28. The method according to claim 27, wherein the cell is from a sample isolated from a donor.

29. A pharmaceutical composition comprising the polypeptide of any one of claims 1 to 17, the polynucleotide of claim 18, the nucleic acid construct of claim 19 or claim 20, the vector of claim 21 or an engineered cell according to any of claims 22 to 26

30. A method for treating and/or preventing a disease comprising the step of administering an engineered cell according to any of claims 22 to 26, a population of engineered cells according to any of claims 22 to 26 or the pharmaceutical composition of claim 29 to a recipient

31. The method according to claim 30, wherein the donor is different to the recipient.

32. The method according to claim 30 or claim 31 , wherein the engineered cell is an allogeneic engineered cell or the population of engineered cells is a population of allogeneic engineered cells.

33. The method according to any one of claims 30 to 32, wherein the recipient is not HLA typed.

34. The method according to any one of claims 30 to 33, wherein the donor is not HLA matched to the recipient.

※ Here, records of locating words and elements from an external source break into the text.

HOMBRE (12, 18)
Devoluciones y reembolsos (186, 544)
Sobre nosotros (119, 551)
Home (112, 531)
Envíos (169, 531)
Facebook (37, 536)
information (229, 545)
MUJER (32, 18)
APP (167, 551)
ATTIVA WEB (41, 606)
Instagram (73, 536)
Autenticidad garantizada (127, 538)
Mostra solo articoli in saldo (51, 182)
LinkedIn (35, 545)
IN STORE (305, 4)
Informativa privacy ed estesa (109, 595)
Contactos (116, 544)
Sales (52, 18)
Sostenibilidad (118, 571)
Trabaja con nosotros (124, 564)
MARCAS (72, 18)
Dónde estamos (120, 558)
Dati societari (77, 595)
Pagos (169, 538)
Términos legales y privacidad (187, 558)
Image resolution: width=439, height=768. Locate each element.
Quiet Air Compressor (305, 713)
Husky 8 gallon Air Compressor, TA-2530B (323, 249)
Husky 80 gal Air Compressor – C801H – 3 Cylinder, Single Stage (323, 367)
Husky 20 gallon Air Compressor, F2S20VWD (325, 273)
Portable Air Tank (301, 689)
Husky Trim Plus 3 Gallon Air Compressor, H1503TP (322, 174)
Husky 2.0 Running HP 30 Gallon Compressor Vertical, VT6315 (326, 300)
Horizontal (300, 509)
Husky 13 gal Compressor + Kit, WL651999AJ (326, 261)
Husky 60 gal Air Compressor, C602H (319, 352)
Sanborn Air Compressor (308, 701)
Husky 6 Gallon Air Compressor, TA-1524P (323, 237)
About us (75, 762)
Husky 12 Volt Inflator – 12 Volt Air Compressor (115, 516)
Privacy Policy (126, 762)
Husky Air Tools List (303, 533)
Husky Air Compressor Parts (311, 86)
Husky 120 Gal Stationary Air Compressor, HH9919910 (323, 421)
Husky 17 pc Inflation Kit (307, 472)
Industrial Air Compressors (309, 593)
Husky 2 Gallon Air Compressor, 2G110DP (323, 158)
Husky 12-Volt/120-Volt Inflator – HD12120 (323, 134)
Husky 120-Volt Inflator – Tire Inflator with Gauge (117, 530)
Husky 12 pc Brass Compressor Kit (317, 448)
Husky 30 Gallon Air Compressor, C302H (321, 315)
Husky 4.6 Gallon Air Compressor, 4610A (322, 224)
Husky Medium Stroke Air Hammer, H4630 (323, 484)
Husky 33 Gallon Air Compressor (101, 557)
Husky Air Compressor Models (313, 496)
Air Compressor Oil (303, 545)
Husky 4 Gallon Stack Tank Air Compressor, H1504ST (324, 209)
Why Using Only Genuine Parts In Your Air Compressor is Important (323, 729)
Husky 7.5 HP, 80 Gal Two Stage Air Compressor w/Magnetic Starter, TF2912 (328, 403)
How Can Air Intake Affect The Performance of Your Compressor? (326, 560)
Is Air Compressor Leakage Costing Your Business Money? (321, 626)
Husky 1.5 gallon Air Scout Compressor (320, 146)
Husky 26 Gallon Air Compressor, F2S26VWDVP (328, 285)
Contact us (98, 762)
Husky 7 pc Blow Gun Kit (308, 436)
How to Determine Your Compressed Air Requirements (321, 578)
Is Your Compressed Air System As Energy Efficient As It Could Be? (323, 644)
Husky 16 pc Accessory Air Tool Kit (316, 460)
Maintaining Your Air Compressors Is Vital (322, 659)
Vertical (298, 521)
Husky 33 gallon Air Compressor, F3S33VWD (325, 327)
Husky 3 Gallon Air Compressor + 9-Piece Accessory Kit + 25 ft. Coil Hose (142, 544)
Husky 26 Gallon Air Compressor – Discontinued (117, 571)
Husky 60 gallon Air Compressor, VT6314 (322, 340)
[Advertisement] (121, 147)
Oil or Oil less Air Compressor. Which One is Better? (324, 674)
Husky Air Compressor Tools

35. The method according to any one of claims 30 to 34, wherein the method comprises the following steps:

(i) isolation of a cell-containing sample from the donor;

(ii) transduction or transfection of the cells following the method according to claim 26; and

(iii) administering the cells obtained in (ii) to the recipient.

36. An engineered cell according to any of claims 22 to 26 or a pharmaceutical composition according to claim 29 for use in treating and/or preventing a disease.

37. The engineered cell for use according to claim 36, wherein the engineered cell is an allogeneic engineered cell or the population of engineered cells is a population of allogeneic engineered cells.

38. Use of an engineered cell according to any of claims 22 to 26 in the manufacture of a medicament for treating and/or preventing a disease.

39. The method according to any one of claims 30 to 35, or the engineered cell for use according to claim 36 or claim 37, or the pharmaceutical composition for use according to claim 36 or claim 37, or the use according to claim 38, wherein the disease is a cancer.

40. A method of reducing or preventing graft versus host disease (GvHD) and host versus graft disease (HvGD) in a subject associated with the administration of one or more engineered cells to the subject, comprising the steps of (i) making the one or more engineered cells according to the method of claim 27 or claim 28; and

(ii) administering the one or more engineered cells to the subject.

41. A method of reducing or preventing

GvHD in a subject associated with the administration of one or more engineered cells to the subject, comprising the steps of:

(i) making the one or more engineered cells according to the method of claim 27 or claim 28; and

(ii) administering the one or more engineered cells to the subject.

42. A method of reducing or preventing HvGD in a subject associated with the administration of one or more engineered cells to the subject, comprising the steps of:

(ii) administering the one or more engineered cells to the subject.

43. The method according to any of claims 40-42, wherein the engineered cell is an allogeneic engineered cell.

44. A kit comprising the polynucleotide of claim 18 and a nucleic acid sequence encoding a CAR and/or a transgenic TCR, the nucleic acid construct of claim 19 or claim 20 or the vector of claim 21.

45. A kit comprising:

(i) a vector comprising the polynucleotide of claim 18 and a vector comprising a nucleic acid sequence encoding a CAR or a transgenic TCR; or

(ii) a vector comprising the polynucleotide of claim 18 and a nucleic acid sequence encoding a CAR or a transgenic TCR.